D. J. Larry

H.O.M.E.’s moving program helped someone who himself is an expert on helping people move. 

“I was one of those guys that liked to be dancing and clowning around in the family,” jokes Larry. By the time he got to Hyde Park High School in the mid-1960s, that had become a serious hobby.

“I was spinning records out here at a young age,” he says. “Some guy had rented a place out on South Stony Island Avenue and called it Teen-ville, where kids could go to dance. I volunteered to play the records and he said, ‘Go ahead and bring your music.’” Inspired by the TV show American Bandstand, he played music his friends and classmates liked to dance to.

Larry followed his older brother Herman into the ROTC program at Hyde Park High. He remembers meeting his brother’s friend and fellow Hyde Park grad Jesse Brown, the future Veterans Affairs cabinet member for whom the West Side VA medical center is named. Like Brown and his brother, Larry enlisted, serving active duty in the Army in Vietnam and Germany for eight years.

Back in Chicago after his service, it was a natural to start up DJ-ing again. It became a job and then a career, as he joined a firm that entertained at parties across the city and even out of state on occasion. For a professional name, he chose his initials, LES (pronounced Les). As he became better known, Larry recalls, someone added the “Sir” on the front – making him DJ SirLES.

It was hard on his family life, Larry recalls: “I was in the clubs too much, but it was paying the rent.” At the same time, he fondly recalls meeting well-known performers like the Chi-Lites and others.  

He still had a regular set at a club on 83rd Street two years ago, when he was diagnosed with lung cancer. He had to carry a portable oxygen tank to go out.

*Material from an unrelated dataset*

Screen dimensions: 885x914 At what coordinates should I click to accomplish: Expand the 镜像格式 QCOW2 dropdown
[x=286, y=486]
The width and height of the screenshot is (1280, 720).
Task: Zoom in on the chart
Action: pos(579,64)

Eventually just getting downstairs was hard.  

A social worker at Jesse Brown VA Medical Center, where Larry receives care, helped him find a new apartment in an elevator building and a volunteer at the VA told him about H.O.M.E. “I’m feeling like, I got this danged disease, nothing’s going right for me,” he says. “I was worried I was doomed... but I’m even feeling better over here than I’ve felt in a good while.”

SirLES is on the move again – with your support, and some help from H.O.M.E.